### Activity
Scan the records for "computer". Report each line that includes it.

-------------------------

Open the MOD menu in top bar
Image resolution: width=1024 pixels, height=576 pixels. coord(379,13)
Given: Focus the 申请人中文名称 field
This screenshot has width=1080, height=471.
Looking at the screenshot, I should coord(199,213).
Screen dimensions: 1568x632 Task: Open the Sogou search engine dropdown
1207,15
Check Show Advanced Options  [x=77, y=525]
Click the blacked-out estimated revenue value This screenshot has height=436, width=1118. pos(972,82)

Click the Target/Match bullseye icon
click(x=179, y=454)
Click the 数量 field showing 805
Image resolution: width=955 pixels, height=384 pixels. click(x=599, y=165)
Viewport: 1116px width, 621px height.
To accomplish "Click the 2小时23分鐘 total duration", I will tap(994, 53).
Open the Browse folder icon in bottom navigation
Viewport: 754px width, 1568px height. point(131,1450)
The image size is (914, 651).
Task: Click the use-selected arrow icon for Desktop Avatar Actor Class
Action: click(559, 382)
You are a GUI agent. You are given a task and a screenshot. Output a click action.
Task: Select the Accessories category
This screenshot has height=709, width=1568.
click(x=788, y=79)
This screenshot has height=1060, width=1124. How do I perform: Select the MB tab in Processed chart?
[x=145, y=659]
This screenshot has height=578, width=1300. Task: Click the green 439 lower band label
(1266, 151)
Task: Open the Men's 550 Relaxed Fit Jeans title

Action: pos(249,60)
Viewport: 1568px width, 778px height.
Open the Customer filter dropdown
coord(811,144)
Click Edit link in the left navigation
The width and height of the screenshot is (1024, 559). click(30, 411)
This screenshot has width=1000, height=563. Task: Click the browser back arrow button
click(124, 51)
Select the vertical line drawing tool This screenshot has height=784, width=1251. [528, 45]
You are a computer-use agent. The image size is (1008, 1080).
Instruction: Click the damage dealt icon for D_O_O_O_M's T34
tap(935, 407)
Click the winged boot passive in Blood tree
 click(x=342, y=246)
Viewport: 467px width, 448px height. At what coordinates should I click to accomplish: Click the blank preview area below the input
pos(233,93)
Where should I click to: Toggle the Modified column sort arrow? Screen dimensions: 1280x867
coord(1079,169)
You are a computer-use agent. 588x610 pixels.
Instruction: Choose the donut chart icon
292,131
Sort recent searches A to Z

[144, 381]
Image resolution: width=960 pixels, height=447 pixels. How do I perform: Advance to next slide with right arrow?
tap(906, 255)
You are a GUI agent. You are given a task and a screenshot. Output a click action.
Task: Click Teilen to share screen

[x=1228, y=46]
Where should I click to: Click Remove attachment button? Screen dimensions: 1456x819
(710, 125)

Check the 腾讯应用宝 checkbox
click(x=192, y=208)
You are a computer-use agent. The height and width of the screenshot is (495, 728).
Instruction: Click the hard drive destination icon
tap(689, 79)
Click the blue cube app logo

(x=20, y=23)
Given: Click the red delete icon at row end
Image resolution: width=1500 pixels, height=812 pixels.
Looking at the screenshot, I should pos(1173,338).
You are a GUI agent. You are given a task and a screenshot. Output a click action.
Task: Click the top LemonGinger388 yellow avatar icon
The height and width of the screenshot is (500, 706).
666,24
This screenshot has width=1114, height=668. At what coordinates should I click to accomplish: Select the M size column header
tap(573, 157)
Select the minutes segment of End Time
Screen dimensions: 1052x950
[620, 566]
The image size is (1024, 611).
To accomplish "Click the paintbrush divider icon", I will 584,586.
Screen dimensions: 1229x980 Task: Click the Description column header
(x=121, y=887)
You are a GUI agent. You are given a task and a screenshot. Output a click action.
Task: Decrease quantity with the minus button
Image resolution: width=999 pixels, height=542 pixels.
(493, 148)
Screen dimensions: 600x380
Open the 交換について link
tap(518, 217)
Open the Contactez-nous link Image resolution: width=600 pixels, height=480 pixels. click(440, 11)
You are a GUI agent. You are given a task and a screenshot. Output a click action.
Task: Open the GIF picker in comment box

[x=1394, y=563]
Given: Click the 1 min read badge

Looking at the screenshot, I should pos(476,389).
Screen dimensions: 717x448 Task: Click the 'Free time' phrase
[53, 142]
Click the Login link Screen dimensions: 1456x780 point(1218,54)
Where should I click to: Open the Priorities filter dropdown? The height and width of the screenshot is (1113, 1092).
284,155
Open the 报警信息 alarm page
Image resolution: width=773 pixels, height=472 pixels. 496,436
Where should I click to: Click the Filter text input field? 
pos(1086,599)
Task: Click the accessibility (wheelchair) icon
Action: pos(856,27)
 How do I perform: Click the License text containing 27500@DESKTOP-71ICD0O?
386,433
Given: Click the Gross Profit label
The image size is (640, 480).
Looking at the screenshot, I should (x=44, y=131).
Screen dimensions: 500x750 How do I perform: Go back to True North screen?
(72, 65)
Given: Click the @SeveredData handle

-------------------------

### Answer to this exercise
You are a computer-use agent. The image size is (1008, 1080).
You are a computer-use agent. 588x610 pixels.
You are a computer-use agent. The height and width of the screenshot is (495, 728).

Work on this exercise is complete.